The ground was very frozen, and it was clear that her feet were tender. I know eventually I am going to need to get her some hoof protection in some form, but for right now I believe Arabee's feet are still "in transition" so I am wanting to hold off on that until I think her feet are in the shape they want to be in. She's got beautiful soles, they have changed shape a lot since I started putting the mustang roll on her feet (nice concavity and a well-defined toe-callus), but I am still working out some slight flaring, you can see in her white line where it keeps getting tighter and tighter. I need to update the mustang roll on her fronts again. She seems to need this about every 2 weeks right now. I am hoping that once she gets in the right shape for her feet that this will slack off.

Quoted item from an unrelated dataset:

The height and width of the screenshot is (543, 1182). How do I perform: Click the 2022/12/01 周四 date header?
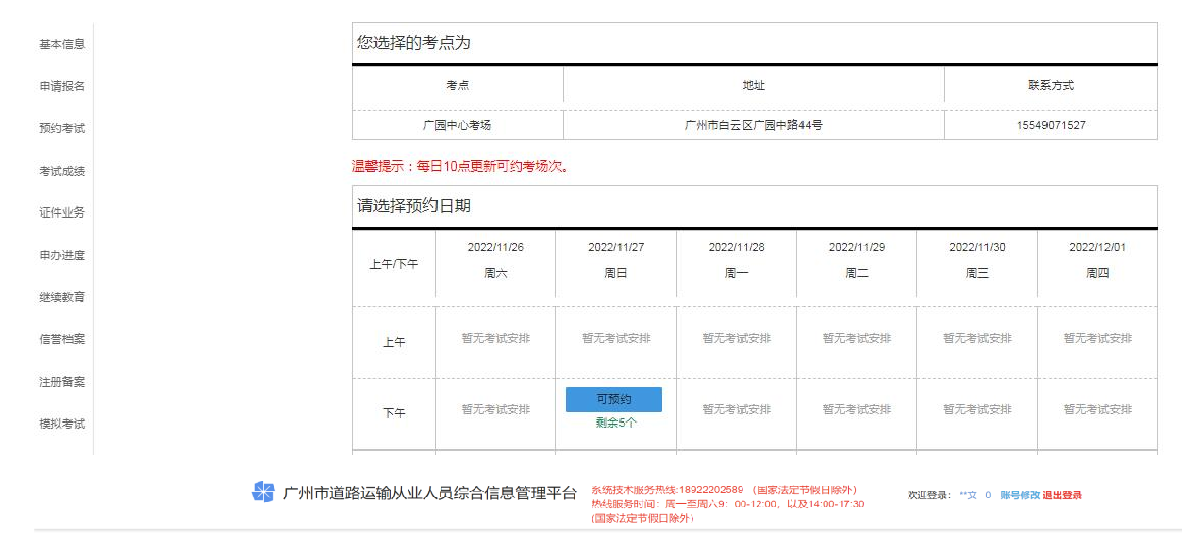(x=1097, y=260)
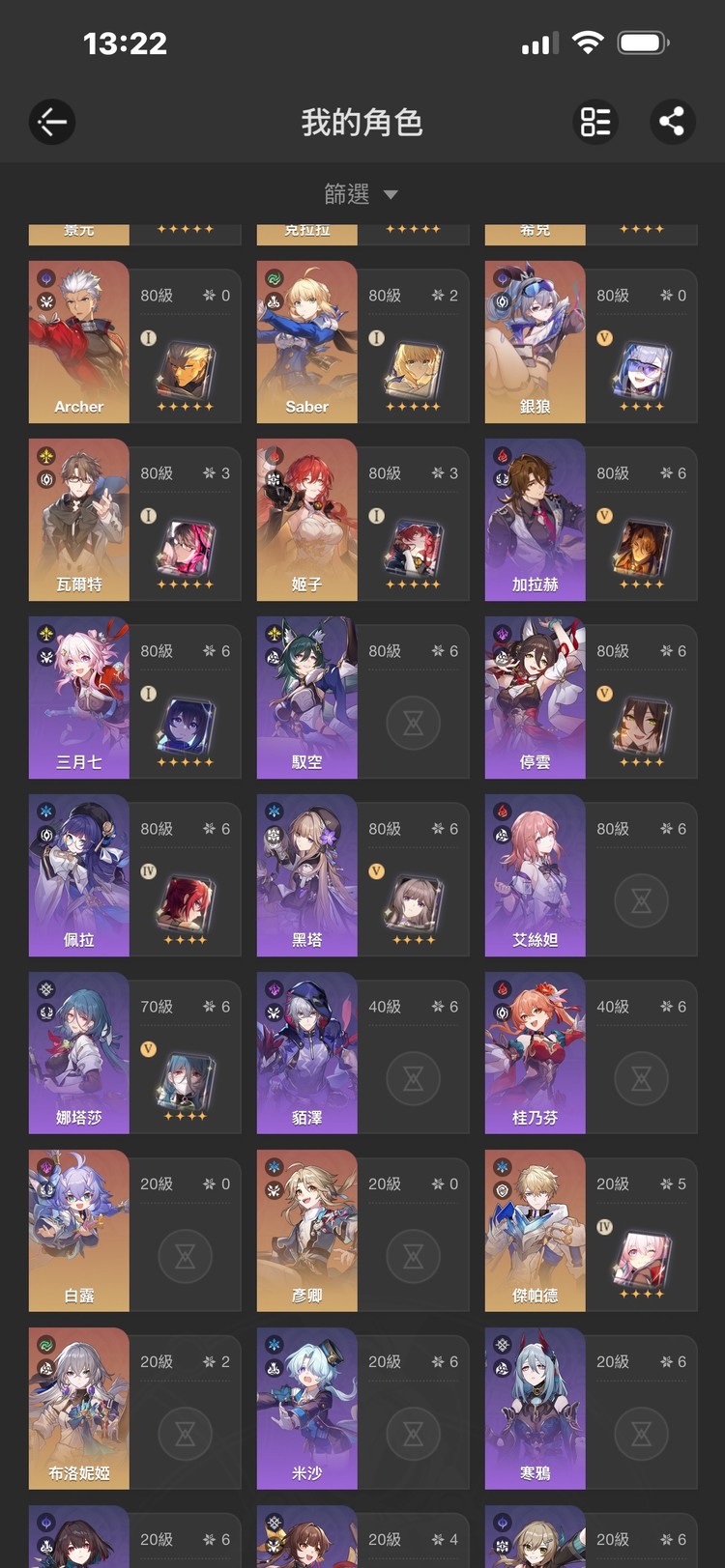The width and height of the screenshot is (725, 1568).
Task: Open the list layout view icon
Action: pos(595,122)
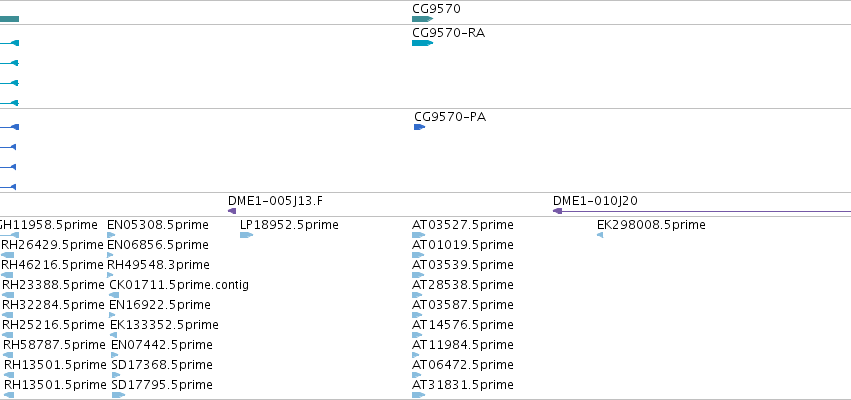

I think that for the most part we are right on track for both my comfort zone and her foot hardiness. We are doing short distances of trotting in places where it's comfortable for her to do that (and when it's frozen hard like it is now there aren't a lot of places to do that). She is getting the chance for her tendons and bones and structures to get "legged up" with all this walking so hopefully her whole body gets fit at the same time, rather than her aerobic fitness first before the rest of her. It won't be perfect, but I think it will help prevent lameness rather than if I tried to do all trot/canter all the time. Adding the trotting has really helped with her attitude. We start with about 5 minutes of walking, then trot a little while, and then she gets much more focused and is calmer at the walk even in new territory. I am blessed with a wonderful mare - she's got a great mind. You can always tell when she's bored - she "invents" things to spook at.

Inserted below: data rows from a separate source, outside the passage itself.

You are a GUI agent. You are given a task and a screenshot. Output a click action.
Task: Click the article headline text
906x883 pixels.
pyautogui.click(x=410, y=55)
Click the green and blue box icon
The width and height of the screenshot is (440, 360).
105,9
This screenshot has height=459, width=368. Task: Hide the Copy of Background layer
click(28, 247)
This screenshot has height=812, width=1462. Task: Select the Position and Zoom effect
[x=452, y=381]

I think we both are ready to really increase the trotting, but I know I can't until the ground thaws a little bit - right now it is so uneven I really need to keep her slow so she can pick her footfalls better. She had fun yesterday we rode in the woods across the road, her ears were alert to what was around her but she was relaxed. First time over there under saddle, but that was where I'd taken her on our walks Friday and Sunday.
I am also antsy to start re-affirming that we can canter safely. Back (in 2002!) when I was riding her regularly and showing, Arabee was always good at throwing in little crowhops at each canter stride. I posted about her breaking into the canter from the trot a few weeks back and her bucking, which I think was accentuated by the presence of the crupper. She wasn't out of control, but it isn't the way I like to travel! She has a nice canter, and once the footing is good I need to practice it under saddle so that if she breaks gait and starts cantering on her own she is used to what the crupper feels like at that gait, and we can avoid unnecessary bucking!
I am still not 100% sure that I NEED to use the crupper, but my thinking is that 1) I already have it, 2) she's used to it now (mostly), 3) I ride with a pretty loose girth, and have experienced the saddle slipping forward on a downhill without it, so this will prevent that from happening, 4) If I do my training rides with all the tack she will be ridden in on rides, then it won't be something new the day of a ride.